HOW TO COMPLETE THIS TASK:
Search the entries for the word "computer" and pull out each line that has it.

-=-=-=-=-

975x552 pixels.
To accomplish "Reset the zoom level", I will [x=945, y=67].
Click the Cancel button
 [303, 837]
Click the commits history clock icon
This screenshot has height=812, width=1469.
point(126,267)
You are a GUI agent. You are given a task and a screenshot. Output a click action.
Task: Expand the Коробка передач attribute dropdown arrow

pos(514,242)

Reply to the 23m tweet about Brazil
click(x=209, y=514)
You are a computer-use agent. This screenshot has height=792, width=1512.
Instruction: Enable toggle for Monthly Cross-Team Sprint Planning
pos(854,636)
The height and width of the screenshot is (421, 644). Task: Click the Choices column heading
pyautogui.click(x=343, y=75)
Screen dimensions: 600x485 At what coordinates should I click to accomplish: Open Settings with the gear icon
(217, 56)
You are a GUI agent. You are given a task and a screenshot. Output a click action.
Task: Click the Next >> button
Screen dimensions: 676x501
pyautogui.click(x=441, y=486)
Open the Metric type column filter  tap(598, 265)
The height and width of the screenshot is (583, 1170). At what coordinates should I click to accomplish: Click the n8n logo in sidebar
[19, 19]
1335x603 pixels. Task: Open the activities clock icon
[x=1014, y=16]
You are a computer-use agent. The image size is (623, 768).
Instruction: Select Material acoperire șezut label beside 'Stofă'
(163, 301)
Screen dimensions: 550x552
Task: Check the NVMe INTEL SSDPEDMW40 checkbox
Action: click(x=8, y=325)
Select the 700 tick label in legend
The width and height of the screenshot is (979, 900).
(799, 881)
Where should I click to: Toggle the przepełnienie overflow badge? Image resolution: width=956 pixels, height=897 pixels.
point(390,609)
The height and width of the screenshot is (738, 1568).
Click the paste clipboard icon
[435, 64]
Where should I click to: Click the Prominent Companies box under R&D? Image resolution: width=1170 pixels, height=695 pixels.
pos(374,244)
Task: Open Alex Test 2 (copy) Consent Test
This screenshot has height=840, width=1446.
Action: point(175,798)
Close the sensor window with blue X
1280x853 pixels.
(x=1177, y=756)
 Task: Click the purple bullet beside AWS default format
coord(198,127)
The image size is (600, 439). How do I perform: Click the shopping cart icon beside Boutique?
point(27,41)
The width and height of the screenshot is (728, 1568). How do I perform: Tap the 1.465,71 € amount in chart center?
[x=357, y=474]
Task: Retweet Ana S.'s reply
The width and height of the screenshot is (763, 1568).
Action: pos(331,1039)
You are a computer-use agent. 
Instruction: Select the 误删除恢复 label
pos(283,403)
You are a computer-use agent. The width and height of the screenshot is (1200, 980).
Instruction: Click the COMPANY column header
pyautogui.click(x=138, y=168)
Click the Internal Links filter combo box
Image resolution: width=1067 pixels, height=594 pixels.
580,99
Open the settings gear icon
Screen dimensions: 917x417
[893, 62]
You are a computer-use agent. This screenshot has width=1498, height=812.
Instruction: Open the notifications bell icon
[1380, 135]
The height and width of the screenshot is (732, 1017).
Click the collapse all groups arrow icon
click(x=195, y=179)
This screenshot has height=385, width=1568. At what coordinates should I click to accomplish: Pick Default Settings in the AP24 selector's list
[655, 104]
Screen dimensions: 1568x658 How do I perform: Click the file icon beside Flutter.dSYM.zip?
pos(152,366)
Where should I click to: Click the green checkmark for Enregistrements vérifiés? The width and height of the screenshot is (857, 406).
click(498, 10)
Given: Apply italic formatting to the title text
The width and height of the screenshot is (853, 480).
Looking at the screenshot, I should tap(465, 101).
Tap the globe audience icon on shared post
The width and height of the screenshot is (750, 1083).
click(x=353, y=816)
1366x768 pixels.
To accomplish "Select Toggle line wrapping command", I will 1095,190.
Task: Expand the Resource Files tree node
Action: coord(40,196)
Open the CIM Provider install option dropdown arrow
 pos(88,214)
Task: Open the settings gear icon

-=-=-=-=-

EXERCISE RESULT:
You are a computer-use agent. This screenshot has height=792, width=1512.
You are a computer-use agent. The image size is (623, 768).
You are a computer-use agent. 
You are a computer-use agent. The width and height of the screenshot is (1200, 980).
You are a computer-use agent. This screenshot has width=1498, height=812.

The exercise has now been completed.